*WHAT YOU WILL DO*. Find every line in the material below that contains the word "larger", matching case exactly, and copy each of those lines.
-- Start of INFORMATION SHOWN --
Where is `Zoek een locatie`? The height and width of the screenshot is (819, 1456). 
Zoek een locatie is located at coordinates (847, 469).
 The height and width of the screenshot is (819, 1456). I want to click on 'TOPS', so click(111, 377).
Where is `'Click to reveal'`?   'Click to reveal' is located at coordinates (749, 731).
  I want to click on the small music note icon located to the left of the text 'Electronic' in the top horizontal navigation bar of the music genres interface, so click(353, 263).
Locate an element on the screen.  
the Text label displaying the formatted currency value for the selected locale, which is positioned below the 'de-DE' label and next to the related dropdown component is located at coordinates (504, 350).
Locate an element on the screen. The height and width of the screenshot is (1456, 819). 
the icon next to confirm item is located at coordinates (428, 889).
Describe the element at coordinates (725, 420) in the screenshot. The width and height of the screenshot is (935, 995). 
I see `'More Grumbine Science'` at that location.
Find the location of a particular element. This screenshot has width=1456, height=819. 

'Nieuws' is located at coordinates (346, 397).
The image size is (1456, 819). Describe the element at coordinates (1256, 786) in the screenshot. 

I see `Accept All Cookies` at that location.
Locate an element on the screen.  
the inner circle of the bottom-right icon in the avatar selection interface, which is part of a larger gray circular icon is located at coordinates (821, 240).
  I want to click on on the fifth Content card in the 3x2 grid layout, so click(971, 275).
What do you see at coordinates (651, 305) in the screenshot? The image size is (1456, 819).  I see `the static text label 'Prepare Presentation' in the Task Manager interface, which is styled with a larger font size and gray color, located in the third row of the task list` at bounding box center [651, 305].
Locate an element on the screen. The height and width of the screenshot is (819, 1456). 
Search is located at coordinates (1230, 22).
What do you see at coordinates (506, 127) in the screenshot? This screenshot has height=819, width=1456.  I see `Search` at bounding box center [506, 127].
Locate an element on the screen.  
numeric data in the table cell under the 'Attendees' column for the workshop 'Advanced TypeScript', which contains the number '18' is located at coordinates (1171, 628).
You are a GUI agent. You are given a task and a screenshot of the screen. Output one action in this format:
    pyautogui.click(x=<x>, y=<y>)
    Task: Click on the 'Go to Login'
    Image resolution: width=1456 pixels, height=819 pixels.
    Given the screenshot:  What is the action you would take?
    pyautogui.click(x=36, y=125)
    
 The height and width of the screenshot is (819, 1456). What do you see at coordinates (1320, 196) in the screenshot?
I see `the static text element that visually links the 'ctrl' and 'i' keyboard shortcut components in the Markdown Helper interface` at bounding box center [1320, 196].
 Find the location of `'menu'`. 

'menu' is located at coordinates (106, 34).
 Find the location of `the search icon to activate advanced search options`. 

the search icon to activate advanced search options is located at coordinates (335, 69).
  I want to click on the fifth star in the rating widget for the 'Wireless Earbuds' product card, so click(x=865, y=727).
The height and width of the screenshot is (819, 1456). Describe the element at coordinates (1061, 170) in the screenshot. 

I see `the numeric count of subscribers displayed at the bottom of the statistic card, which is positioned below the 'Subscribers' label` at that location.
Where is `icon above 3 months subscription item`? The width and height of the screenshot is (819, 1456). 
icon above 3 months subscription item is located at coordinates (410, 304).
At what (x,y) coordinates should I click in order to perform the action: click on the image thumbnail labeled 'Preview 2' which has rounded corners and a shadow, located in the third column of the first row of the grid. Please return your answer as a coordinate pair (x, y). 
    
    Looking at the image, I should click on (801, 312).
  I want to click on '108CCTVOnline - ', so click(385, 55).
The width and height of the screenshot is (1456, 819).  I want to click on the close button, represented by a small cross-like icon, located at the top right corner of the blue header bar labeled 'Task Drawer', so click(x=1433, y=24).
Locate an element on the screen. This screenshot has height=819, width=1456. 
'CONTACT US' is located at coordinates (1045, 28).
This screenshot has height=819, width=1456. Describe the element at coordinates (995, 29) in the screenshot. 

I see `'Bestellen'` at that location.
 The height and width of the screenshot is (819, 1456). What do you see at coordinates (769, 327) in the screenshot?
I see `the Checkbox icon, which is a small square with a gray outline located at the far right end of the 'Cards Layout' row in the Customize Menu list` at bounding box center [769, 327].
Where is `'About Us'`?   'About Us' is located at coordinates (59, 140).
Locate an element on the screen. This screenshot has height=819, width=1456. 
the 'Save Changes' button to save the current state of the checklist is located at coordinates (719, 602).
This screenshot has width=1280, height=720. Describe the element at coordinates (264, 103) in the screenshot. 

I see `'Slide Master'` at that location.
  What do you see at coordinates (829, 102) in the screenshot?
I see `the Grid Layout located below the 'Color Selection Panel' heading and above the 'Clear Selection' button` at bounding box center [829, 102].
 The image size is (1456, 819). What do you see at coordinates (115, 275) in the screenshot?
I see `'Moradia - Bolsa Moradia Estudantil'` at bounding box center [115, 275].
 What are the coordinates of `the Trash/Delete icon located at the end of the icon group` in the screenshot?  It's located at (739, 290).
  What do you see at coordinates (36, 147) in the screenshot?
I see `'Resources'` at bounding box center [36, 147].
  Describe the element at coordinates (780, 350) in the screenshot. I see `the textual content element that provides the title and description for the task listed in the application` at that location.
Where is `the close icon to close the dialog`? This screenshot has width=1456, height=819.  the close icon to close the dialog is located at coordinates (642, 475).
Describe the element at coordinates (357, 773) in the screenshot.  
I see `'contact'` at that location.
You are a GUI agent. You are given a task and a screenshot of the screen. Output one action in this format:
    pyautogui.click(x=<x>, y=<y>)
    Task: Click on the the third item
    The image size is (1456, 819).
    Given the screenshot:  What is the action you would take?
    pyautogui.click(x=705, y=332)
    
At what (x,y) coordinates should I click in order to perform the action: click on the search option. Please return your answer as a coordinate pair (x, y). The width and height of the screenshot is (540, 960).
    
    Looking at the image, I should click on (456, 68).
-- End of INFORMATION SHOWN --
*COMPLETE RESPONSE*.
the inner circle of the bottom-right icon in the avatar selection interface, which is part of a larger gray circular icon is located at coordinates (821, 240).
What do you see at coordinates (651, 305) in the screenshot? The image size is (1456, 819).  I see `the static text label 'Prepare Presentation' in the Task Manager interface, which is styled with a larger font size and gray color, located in the third row of the task list` at bounding box center [651, 305].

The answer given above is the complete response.